Dataset records
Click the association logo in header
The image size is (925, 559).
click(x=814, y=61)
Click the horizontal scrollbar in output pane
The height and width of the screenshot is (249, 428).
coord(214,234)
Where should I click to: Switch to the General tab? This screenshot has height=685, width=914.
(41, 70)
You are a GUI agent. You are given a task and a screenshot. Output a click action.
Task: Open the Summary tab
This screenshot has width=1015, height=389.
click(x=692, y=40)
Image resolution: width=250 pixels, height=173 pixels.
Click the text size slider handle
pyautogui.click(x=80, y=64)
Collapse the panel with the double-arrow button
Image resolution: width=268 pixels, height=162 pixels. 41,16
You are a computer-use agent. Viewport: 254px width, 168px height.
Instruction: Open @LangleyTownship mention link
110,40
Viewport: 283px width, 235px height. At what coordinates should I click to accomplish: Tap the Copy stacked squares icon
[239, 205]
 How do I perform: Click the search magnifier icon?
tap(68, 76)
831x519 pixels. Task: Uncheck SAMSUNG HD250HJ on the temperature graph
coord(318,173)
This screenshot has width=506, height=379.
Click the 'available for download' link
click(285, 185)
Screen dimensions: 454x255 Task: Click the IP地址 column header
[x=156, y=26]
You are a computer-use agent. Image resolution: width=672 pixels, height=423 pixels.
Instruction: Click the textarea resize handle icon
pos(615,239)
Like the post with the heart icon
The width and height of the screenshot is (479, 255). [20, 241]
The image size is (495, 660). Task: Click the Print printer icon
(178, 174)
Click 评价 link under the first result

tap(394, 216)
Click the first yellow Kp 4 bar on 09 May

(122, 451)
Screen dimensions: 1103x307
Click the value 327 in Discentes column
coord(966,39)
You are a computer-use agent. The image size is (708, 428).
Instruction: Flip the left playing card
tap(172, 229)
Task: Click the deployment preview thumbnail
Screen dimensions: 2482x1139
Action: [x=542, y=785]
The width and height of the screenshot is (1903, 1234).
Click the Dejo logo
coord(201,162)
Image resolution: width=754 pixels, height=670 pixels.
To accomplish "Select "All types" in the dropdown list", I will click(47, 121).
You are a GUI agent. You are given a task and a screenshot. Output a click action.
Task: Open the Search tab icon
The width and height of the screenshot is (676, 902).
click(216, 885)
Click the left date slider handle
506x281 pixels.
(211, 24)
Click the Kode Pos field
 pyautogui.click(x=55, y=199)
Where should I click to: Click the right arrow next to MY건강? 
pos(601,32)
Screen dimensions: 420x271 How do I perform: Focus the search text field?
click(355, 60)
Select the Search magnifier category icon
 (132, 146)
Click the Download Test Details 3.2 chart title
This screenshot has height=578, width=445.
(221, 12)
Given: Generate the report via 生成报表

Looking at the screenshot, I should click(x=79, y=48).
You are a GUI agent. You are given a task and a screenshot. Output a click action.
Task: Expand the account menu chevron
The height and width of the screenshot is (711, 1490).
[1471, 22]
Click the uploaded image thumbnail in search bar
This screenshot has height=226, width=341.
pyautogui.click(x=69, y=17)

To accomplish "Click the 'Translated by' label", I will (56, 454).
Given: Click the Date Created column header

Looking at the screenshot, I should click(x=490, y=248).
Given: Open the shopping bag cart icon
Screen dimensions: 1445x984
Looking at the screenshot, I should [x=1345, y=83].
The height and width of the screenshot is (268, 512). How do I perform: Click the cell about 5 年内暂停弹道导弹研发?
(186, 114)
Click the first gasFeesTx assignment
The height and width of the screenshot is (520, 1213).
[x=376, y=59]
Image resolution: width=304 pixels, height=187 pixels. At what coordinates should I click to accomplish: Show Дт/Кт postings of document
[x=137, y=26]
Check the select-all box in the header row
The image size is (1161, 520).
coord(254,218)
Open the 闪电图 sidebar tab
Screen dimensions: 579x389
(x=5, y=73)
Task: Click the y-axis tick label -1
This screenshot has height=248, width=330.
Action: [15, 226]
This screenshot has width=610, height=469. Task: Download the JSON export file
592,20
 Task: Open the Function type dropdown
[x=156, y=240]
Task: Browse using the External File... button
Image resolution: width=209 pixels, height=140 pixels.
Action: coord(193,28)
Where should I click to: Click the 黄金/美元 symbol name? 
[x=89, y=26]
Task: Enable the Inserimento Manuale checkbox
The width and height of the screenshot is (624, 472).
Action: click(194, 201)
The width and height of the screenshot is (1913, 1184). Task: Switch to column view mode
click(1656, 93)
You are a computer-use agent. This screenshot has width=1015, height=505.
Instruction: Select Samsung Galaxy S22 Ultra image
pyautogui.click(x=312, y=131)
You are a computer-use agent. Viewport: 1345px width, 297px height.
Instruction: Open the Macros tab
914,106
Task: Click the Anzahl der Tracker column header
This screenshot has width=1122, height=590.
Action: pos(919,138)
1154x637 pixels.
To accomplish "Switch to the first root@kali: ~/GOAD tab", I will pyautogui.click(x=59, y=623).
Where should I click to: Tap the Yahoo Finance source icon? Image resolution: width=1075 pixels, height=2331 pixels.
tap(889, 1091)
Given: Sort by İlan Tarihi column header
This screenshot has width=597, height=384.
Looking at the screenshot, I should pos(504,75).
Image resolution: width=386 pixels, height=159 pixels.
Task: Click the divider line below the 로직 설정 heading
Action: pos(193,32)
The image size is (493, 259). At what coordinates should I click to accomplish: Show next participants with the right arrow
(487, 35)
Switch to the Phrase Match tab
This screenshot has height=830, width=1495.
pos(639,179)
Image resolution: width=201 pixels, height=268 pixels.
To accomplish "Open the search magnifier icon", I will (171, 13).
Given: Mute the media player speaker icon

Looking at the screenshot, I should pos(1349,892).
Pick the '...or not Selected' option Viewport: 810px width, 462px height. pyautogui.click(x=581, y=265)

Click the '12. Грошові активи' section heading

Objective
Rewrite as a numbered list the rows starting with the line containing "You are a computer-use agent. The" and ending with the line containing "pos(601,32)", including both, and leave out any blank lines.

The completed task
1. You are a computer-use agent. The image size is (708, 428).
2. Instruction: Flip the left playing card
3. tap(172, 229)
4. Task: Click the deployment preview thumbnail
5. Screen dimensions: 2482x1139
6. Action: [x=542, y=785]
7. The width and height of the screenshot is (1903, 1234).
8. Click the Dejo logo
9. coord(201,162)
10. Image resolution: width=754 pixels, height=670 pixels.
11. To accomplish "Select "All types" in the dropdown list", I will click(47, 121).
12. You are a GUI agent. You are given a task and a screenshot. Output a click action.
13. Task: Open the Search tab icon
14. The width and height of the screenshot is (676, 902).
15. click(216, 885)
16. Click the left date slider handle
17. 506x281 pixels.
18. (211, 24)
19. Click the Kode Pos field
20.  pyautogui.click(x=55, y=199)
21. Where should I click to: Click the right arrow next to MY건강? 
22. pos(601,32)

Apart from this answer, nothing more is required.